[EXERCISE INSTRUCTIONS]: Could you copy exactly the lines from the start of the records through the one containing "Click the Actual Size column header", both included, and leave out the pictures?

-- -- --

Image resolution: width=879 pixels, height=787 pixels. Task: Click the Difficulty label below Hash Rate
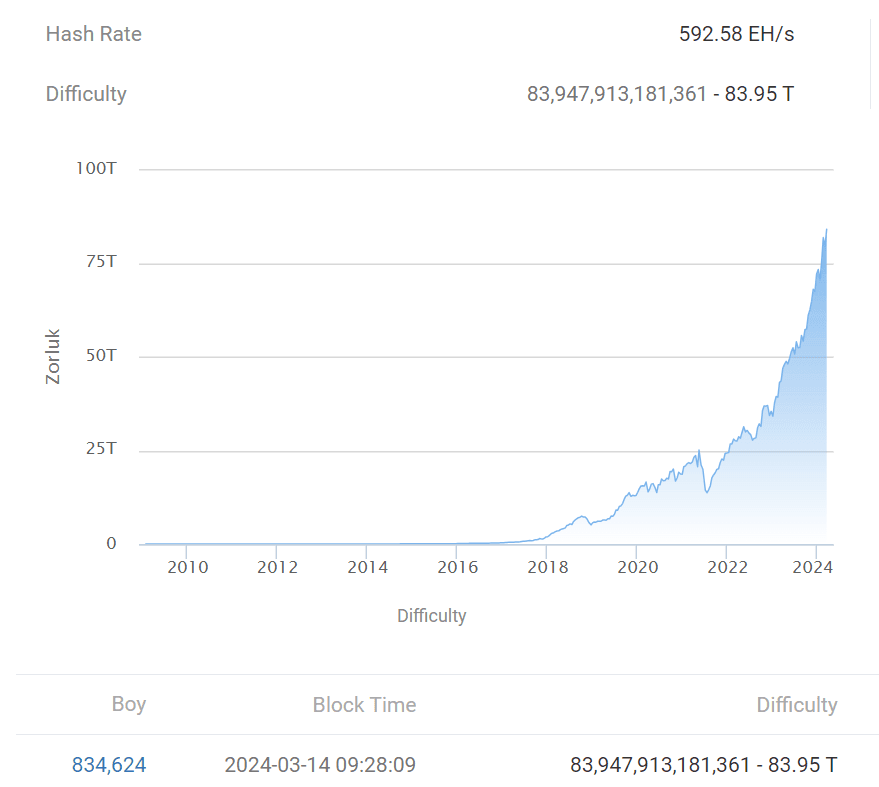(86, 94)
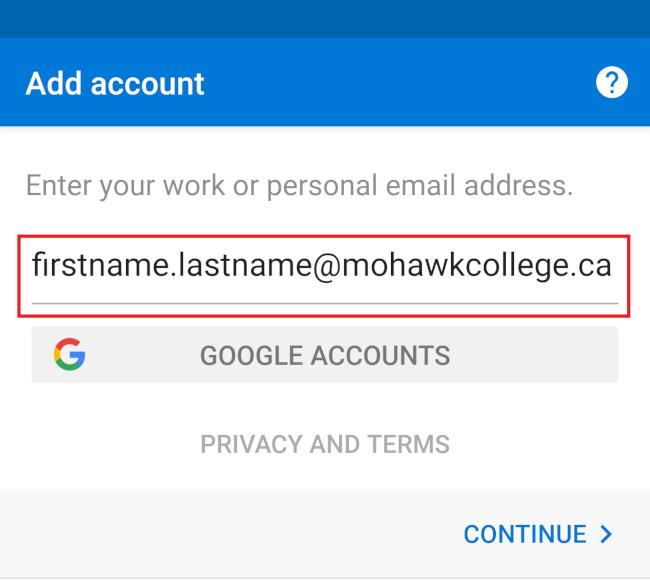Click the "lastname" part of the email
The width and height of the screenshot is (650, 580).
coord(223,266)
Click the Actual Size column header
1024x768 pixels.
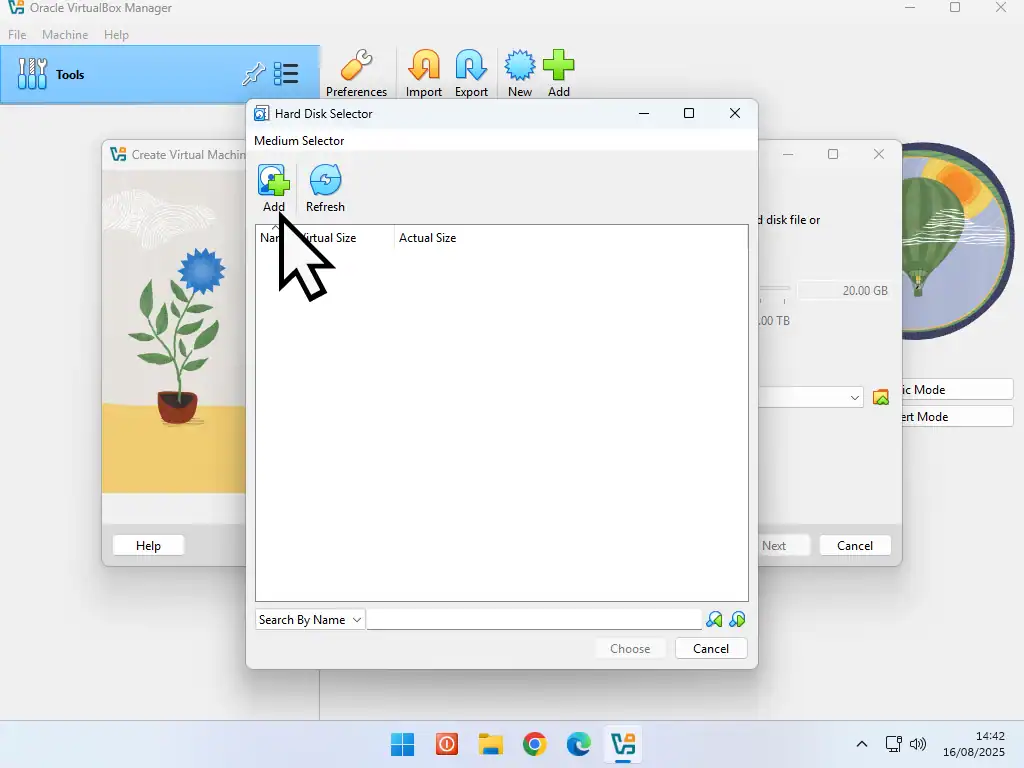(x=428, y=238)
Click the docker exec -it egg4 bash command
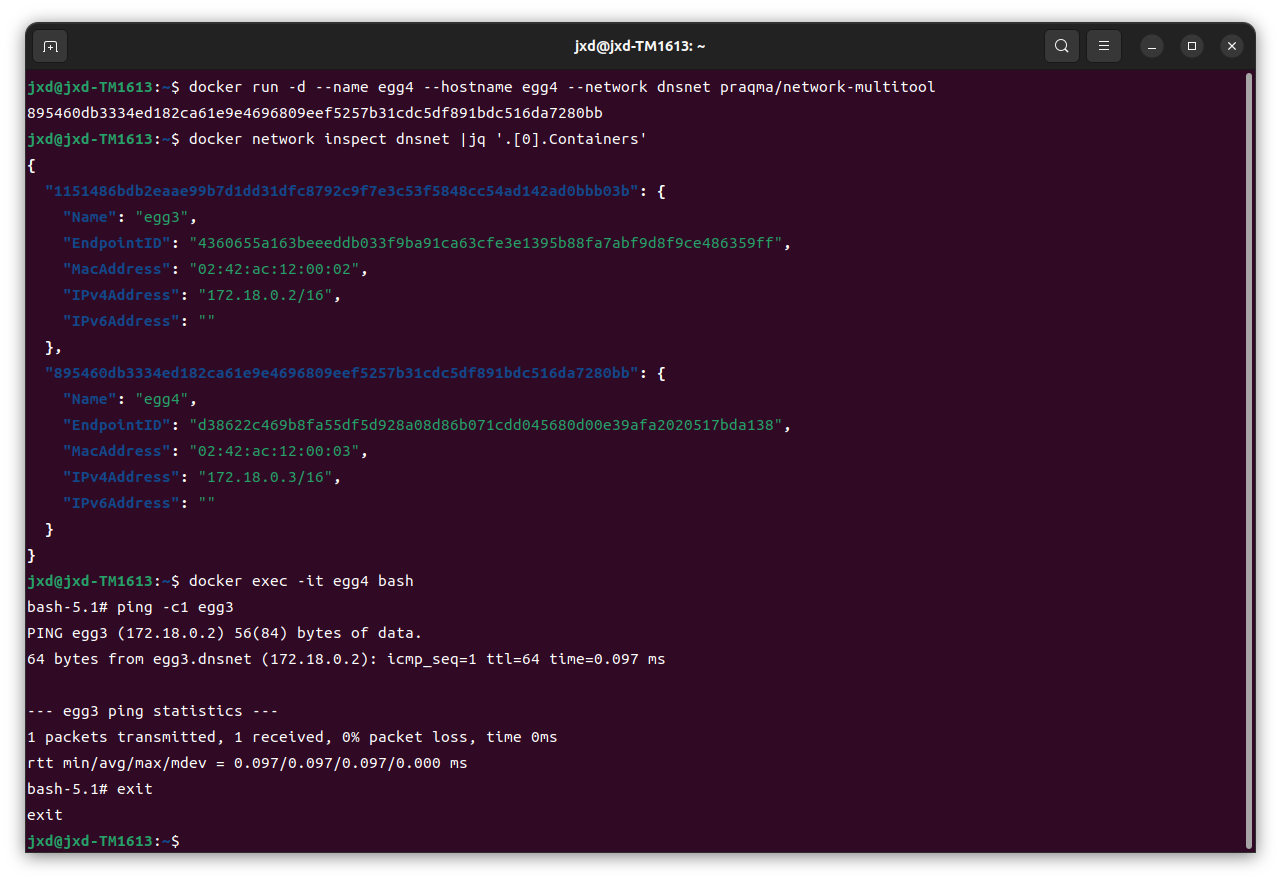Viewport: 1281px width, 881px height. pos(300,581)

-- -- --

[ANSWER TO THIS PROBLEM]:
Image resolution: width=879 pixels, height=787 pixels. Task: Click the Difficulty label below Hash Rate
(86, 94)
Click the "lastname" part of the email
The width and height of the screenshot is (650, 580).
coord(223,266)
Click the Actual Size column header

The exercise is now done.